The stories offer an unfair and unrealistic portrayal of the reality, researchers believe and they argue this could have a negative impact on GP recruitment. Practice Business goes behind the headlines
Researchers Barry and Greenhalgh analysed over 400 articles on general practice, and 100 on hospital specialties, to understand how our national press treats healthcare providers. Overwhelmingly, the articles depicted primary care as being in crisis, suffering staff shortages, poor accessibility and inefficient organisation.
GPs, personally, were portrayed as ‘clinically incompetent and lacking in virtues.’ Patient care was criticised, with doctors seen as the architects of the crisis, rather than those responsible for funding the health service. However, when the researchers analysed a smaller sample of hospital specialties they noted the service was portrayed as being in crisis – but this was the fault of the government.
In one particular example, after studying articles published during the annual winter pressures, the researchers found journalists happy to point the finger at primary care. ‘Most stories that covered this crisis depicted the government as assigning part of the blame to general practice,’ they state. In particular, stories supported the government’s push for GPs to offer 7-day opening, criticising GPs for failing to accept this change in conditions quickly enough.
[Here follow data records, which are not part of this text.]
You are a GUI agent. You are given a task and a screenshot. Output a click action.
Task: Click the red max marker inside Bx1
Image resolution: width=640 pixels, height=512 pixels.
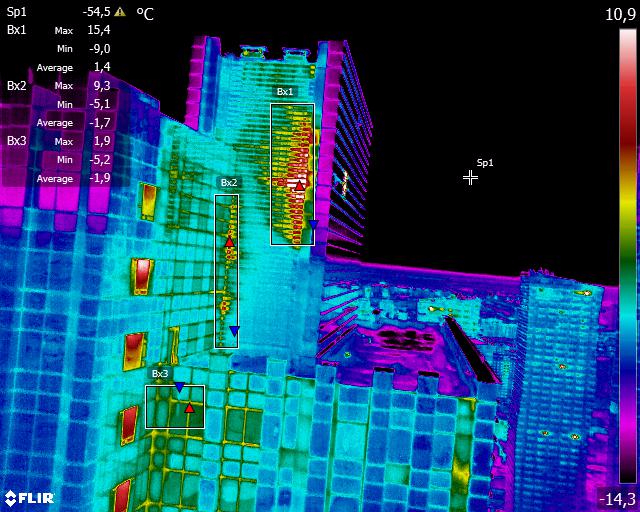[299, 185]
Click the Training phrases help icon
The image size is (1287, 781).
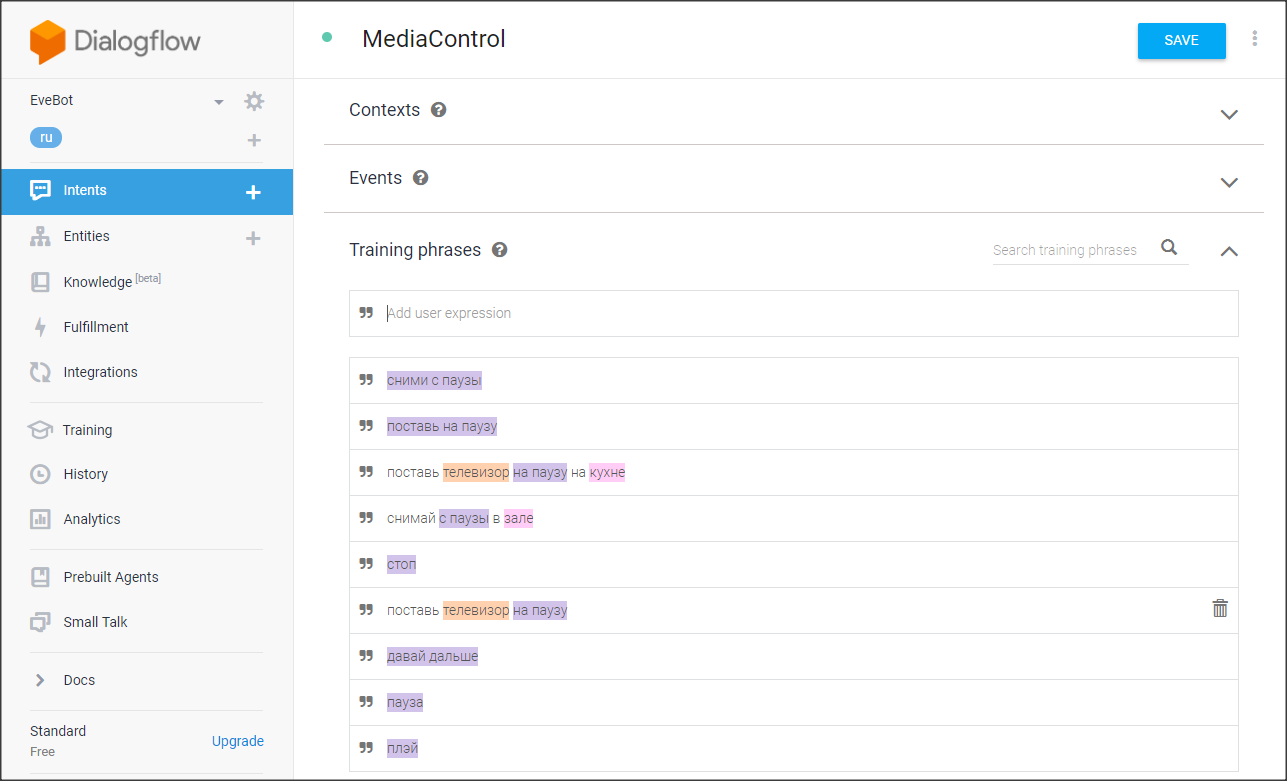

One-in-eight articles focused on poor clinical performance by GPs, with only one article recording the positive clinical impact a GP had on a patient’s health. The researchers noted that some newspapers highlighted problems with female GPS, who were unable to work full time due to family commitments; the same criticism was not levelled at hospital doctors, however, who were portrayed as heroically striving to deliver the ‘best care in difficult circumstances’.
Impact of negativity
This bad press can have a dramatic impact on the NHS – both as a healthcare provider and as an employer. The NHS is facing a recruitment crisis, with the growing number of GP vacancies, arguably, the biggest impediment to the success of the recently published NHS Long Term Plan.
In 2014 Professor Neil Munro said, in the BMJ, that, alongside other issues, ‘negative press from the media contribute significantly to the current decline in popularity of general practice.’ Barry and Greenhalgh agree, arguing that the medical graduates who base their opinions on the headlines could develop a negative view of the profession that may lead them to discount primary care as a career choice.
Barry and Greenhalgh describe how criticism of GPs often focused on the individual, not economic and/or political circumstances. They describe the coverage as suggesting GPs had an ‘unwillingness to work hard’ and believe that general practice is likely to be perceived by students as ‘low-status, under-resourced, under- staffed and high-stress.’ This is in stark contrast to the ‘life-saving heroes’ portrayed in secondary care.
Ironically, a quarter of all articles described the diminishing general practice workforce, seemingly unaware of the damage that such stories could have on recruitment. The researchers noted that, where articles tackled the recruitment challenge facing primary care, the current problems were attributed to rising workloads and indemnity costs, low morale and exhaustion.
While not explicitly tackled in the report, the continued negative coverage of primary care is leading to continued frustration with the service and a belief that it is failing. Barry and Greenhalgh want to redress the balance, stating that, ‘Work needs to be done to encourage the lay press to convey a more balanced view of general practice, and not to blame its current crisis on GPs themselves.’
In a media environment that is based on salacious headlines, and stories that focus on the negatives rather than the positives, the story of the everyday, primary care, heroes of the NHS is unlikely to be compelling enough for editors, and, sadly, readers too.
Encouraging journalists to present a more balanced view of the health service is a positive aspiration – but who would do this, and how it would happen is, sadly, something Barry and Greenhalgh – and many others concerned with the state of our media – don’t currently have an answer for.